Samstag, 7. Januar 2017

Haareis

Wattebäusche im Wald. Genauso sehen diese kleinen Eisgebilde aus. Vor ein paar Tagen, bevor die Schneemengen aus den Wolken fielen, die momentan die Winterlandschaft bestimmen, konnte man an abgestorbenen, herumliegenden Ästen  diese Haareisgebilde finden. Wissenschaftler haben jetzt eine Erklärung gefunden, warum das Haareis entsteht.Die Äste sind alle von der Rosagetönten Gallertkruste (Exediopsis effusa) befallen.
Ohne diese Pilze bildet sich kein Haareis.
Raureif bildet sich aus der Luftfeuchtigkeit, das Haareis "wächst" aus den Ästen heraus, wobei proteinartige Moleküle des Pilzes als Kristallisationskeim dienen.






Sonntag, 18. Dezember 2016

Igel-Stachelbart (Hericium erinaceus)

Noch immer finde ich Pilze in den umliegenden Wäldern.
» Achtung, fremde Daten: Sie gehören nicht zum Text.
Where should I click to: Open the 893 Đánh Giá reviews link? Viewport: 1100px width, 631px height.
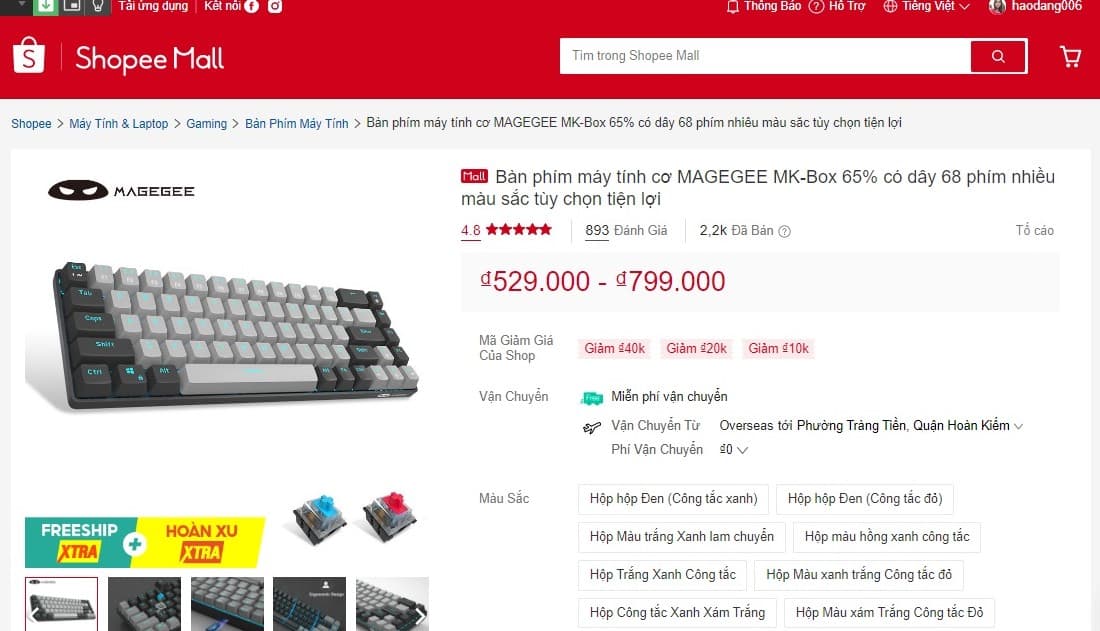click(x=626, y=230)
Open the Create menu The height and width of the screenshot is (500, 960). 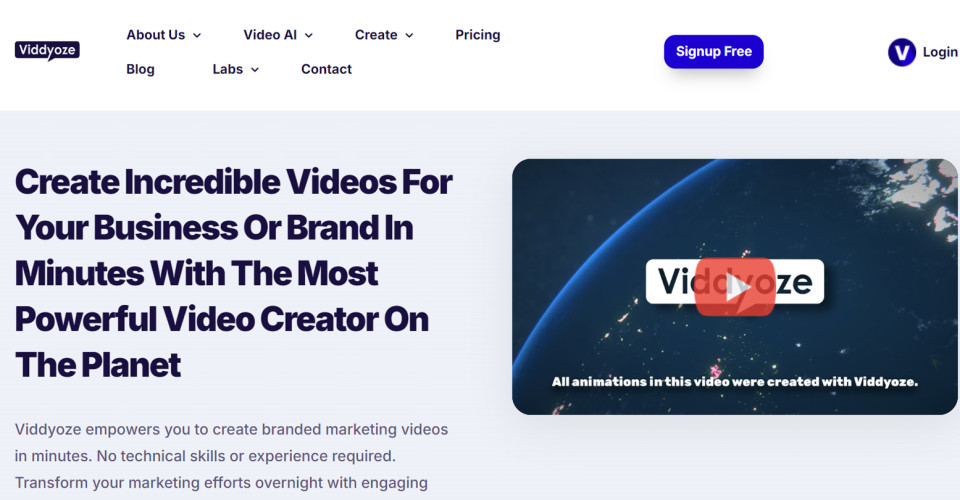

Gestern fand ich an einem abgestorbenen Buchenstamm einen äußerst seltenen Igel- Stachelbart. Nicht mehr ganz jung, aber für die Jahreszeit sensationell.
Ein Speisepilz, der auch zu Heilzwecken Verwendung findet.




Mittwoch, 30. November 2016

Winzlinge

Die Borke des Pappelbaumstamms wirkt im Vergleich zu den winzigen Pilzen wahrhaft gewaltig.
Vielleicht finde ich die Artzugehörigkeit auch noch heraus...


Montag, 28. November 2016

Ein schönes Grüppchen Austernseitlinge- eine Woche später

Vor einer Woche zeigte ich das obere Bild schon einmal. Die untere Aufnahme zeigt nun den heutigen Stand der Entwicklung. Heute früh hatte es wieder ein paar Minusgrade und die Pilze sind steinhart durchgefroren.
Man erkennt aber deutlich, dass die Pilze im Laufe der Woche ordentlich an Größe zugelegt haben.